Il computer dell'orrore, sequestrati a un riminese migliaia di file pedopornografici

L'uomo finito al centro di una maxi inchiesta contro la pedofilia, negli hard disk un archivio su Yara Gambirasio e il manuale per il rito della "pedomessa"

Un insospettabile impiegato 53enne, residente nel riminese, è stato arrestato con l'accusa di detenzione di materiale pedopornografico. L'uomo, finto al centro di una maxi inchiesta che ha interessato tutto il territorio nazionale, faceva parte di una rete di pedofili che si scambiava, attraverso il web, centinaia e centinaia di file che avevano come protagonisti i bambini. Durante la perquisizione della sua abitazione, gli inquirenti hanno trovato nel suo computer migliaia di file pedopornografici e, in particolare, un intero dossier su Yara Gambirasio, la 13enne di Brembate barbaramente uccisa, per la quale pare che il 53enne avesse una vera e propria ossesione.
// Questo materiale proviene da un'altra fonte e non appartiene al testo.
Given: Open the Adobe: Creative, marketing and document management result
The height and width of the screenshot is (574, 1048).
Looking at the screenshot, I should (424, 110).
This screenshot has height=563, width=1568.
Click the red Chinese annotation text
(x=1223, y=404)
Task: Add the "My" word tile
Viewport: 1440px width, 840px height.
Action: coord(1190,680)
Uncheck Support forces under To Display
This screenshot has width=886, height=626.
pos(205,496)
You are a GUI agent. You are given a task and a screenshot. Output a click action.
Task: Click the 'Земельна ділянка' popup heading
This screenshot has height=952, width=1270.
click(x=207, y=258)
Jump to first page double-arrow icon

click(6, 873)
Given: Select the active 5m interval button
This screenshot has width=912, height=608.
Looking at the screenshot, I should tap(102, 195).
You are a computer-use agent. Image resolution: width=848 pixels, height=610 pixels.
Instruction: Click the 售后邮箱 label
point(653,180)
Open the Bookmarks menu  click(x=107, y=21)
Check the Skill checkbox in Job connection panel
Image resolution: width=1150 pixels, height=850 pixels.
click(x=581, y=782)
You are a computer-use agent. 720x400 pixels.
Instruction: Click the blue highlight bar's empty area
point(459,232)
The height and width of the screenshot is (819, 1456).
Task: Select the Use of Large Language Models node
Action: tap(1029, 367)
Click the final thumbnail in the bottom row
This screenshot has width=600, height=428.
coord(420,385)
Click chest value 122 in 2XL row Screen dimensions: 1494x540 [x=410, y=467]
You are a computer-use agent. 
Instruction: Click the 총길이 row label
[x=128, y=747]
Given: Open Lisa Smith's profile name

Custodito nei vari supporti informatici sequestrati all'uomo, inoltre, è stato trovato una sorta di "manuale degli orrori" dove, con particolari raccapriccianti e blasfemi, si descriverebbe una "pedomessa". Al termine degli accertamenti, il maniaco è stato trasferito nel carcere dei "Casetti", dove si trova in isolamento, in attesa dell'interrogatorio di convalida.